The inappropriate comments that kill business opportunities - Women's Agenda

The inappropriate comments that kill business opportunities

When Shoes of Prey co-founder Jodie Fox met an investor in a bar recently, she was greeted with a rather awkward comment.

After looking her up and down he said, “You look amazing”. 

Fox revealed the comment in a recent YouTube video, describing the meeting as “a bit weird” and asking her followers for their opinions on how it went down. She said that while she didn’t like the idea of meeting in a bar, that it’s not completely unheard of to do so. 

“The first thing he said to me was not ‘hello’…or even ‘it’s great to meet you’,” she said. “He looked at me and said, ‘You look amazing’.”

Fox said that earlier in her career she may have just dismissed the comment, but that she now realises it’s these “seemingly innocuous comments that contribute to creating barriers to opportunities for women professionally, so we really have to pay attention to that.” 

That’s very true. 

However, perhaps another way to look at it — particularly in the interest of halting such comments in the future — is to consider the opportunities those who voice such comments are missing. 

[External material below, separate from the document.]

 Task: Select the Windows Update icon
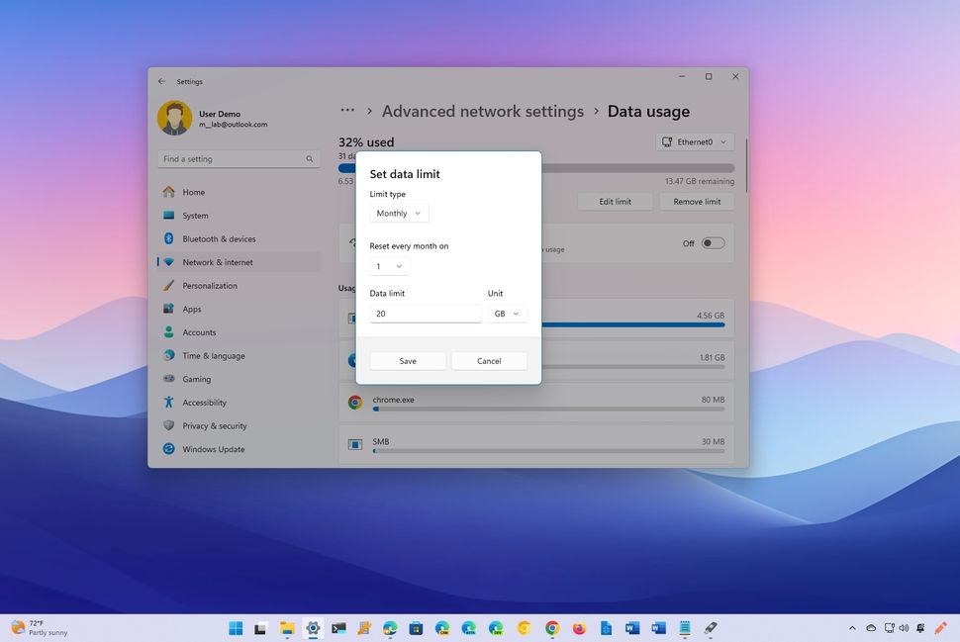coord(170,449)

Jodie Fox’s meeting in a bar reminded me of my own awkward incident a few years ago, while working as a business journalist. I agreed to meet with a senior male business leader who I’d regularly called for a quote. He offered to share some “trends and story ideas” over a beer. 

We met after work hours in a North Sydney bar. I too was greeted with a “you look great” style comment and within minutes of sitting down it quickly became clear this male business leader was after something else. He thought he was on a date. 

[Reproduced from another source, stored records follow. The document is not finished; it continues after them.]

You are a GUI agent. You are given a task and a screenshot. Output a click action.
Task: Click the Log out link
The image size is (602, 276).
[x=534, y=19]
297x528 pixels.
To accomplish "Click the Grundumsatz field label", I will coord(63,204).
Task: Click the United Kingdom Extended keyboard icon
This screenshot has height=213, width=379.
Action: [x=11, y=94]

What happened next was very much my own decision. After politely sitting for a drink, turning down the offer of dinner and continually steering the conversation back towards business and story ideas, I left. 

I also never called him for a quote again. I didn’t meet him again, nor give much of a response to his continued emails. It wasn’t a conscious decision, but rather an evolution. I had become uncomfortable with what was supposed to be a business relationship and I didn’t want to bother having to ‘professionalise’ it again. 

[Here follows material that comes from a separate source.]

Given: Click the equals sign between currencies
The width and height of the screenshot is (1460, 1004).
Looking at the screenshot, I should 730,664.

So while he made the initial business meeting awkward, he also lost future media opportunities. He probably never even realised it. 

Fox doesn’t reveal the outcome of her own meeting. However, given she described it as a little on the ‘weird’ side we’re left to conclude that it didn’t go particularly well. 

That investor may have lost a great opportunity. By immediately derailing the meeting, he likely put Fox off. 

This happens all the time. We think about how awkward such situations become for women, but we should also consider how self-sabotaging such behaviour is for the men who make such comments. Perhaps such awareness will be the motivation they need to actually stop. 

While the woman who feels uncomfortable may not actually speak up about it at the time, she will certainly remember the situation. It’ll leave a bad taste in her mouth regarding all future business opportunities.